De los doodles de Google a los criterios de noticiabilidad de nuestro periodismo online

Google sigue posicionándose como el buscador de Internet más utilizado en el mundo, y en Argentina también. Por lo pronto, el sitio especializado NetMarketShare calculó en septiembre pasado que, en las regiones tecnologizadas de nuestro planeta, 84.39 % de los usuarios de computadoras y 91.60 % de los usuarios de dispositivos móviles prefieren el motor pergeñado por Sergey Brin y Larry Page. En nuestro país, la tasa de predilección es todavía más alta: 95.84 % y 97.88 % en uno y otro segmento.

En otras palabras y con perdón de la simplificación, uno de cada nueve compatriotas conectados inicia su búsqueda web desde la inconfundible plataforma minimalista.

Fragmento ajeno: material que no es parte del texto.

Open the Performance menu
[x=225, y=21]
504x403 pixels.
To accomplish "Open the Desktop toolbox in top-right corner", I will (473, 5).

En ella sobresale el logo institucional que los hispanófonos aprendimos a llamar doodle («garabato» en inglés), y que los diseñadores de la compañía adaptan cada tanto (lookean, se dice ahora) para celebrar aniversarios históricos, obras clásicas de la cultura y figuras públicas.

En esta página corporativa, la compañía contabiliza unos mil logos creados según un parámetro internacional (cuando se trata de personalidades, trabajos y sucesos que trascienden las fronteras del país de origen) y otro local (cuando se trata de homenajes vernáculos). También explica que un grupo de Googlers se reúne regularmente para decidir el episodio, objeto o sujeto digno de tributo, y que en ocasiones toma en cuenta las sugerencias de los usuarios.

La misma página corporativa sostiene que -además de «sorprendentes» y «divertidos»- los doodles son «a veces espontáneos». La expresión parece confirmar la intervención de alguna línea editorial. En este sentido, parece muy poco probable que Google Argentina les dedique un dibujito a fechas clave de nuestro pasado nacional como el reciente 17 de octubre.

Al margen de la opinión que nos merezca esta estrategia de autobombo institucional (Espectadores la criticó sucintamente años atrás), bien podemos preguntar porqué nuestro periodismo online insiste en convertir casi todo doodle en noticia. Citemos el ejemplo más a mano, es decir, la atención que Clarín y MDZ Online entre otros diarios digitales le prestaron ayer jueves a la conmemoración googleana del 161° aniversario de la novela Moby Dick.

Retrocedemos año y medio y encontramos una especie de colmo, otra vez en Clarín… De hecho, el 25 de marzo de 2011, el autoproclamado «gran diario argentino» publicó esta pastilla con la (confusa) explicación sobre porqué la homepage local del buscador top nos privó de un doodle destinado a honrar el Día Nacional de la Memoria por la Verdad y la Justicia.

Por favor, que se entienda bien. Sin dudas, los doodles constituyen el aspecto menos preocupante de un megaemprendimiento que atenta cada vez más contra la ilusión de una Internet neutra, libre, plural. Por si hiciera falta, cabe aclarar que este post es apenas otra excusa para despotricar contra algunos criterios de «noticiabilidad» que rigen nuestra agenda mediática digital.

Retomando los datos de NetMarketShare, nuestros periodismo online debería limitar la práctica de difundir gacetillas corporativas, sobre todo cuando éstas revelan información que nueve de cada diez internautas conoce apenas abre su buscador favorito. ¿Es necesario aclarar además que, detrás del uno minoritario, se esconde una considerable cantidad de compatriotas absolutamente indiferentes a algo tan nimio como los doodles de Google?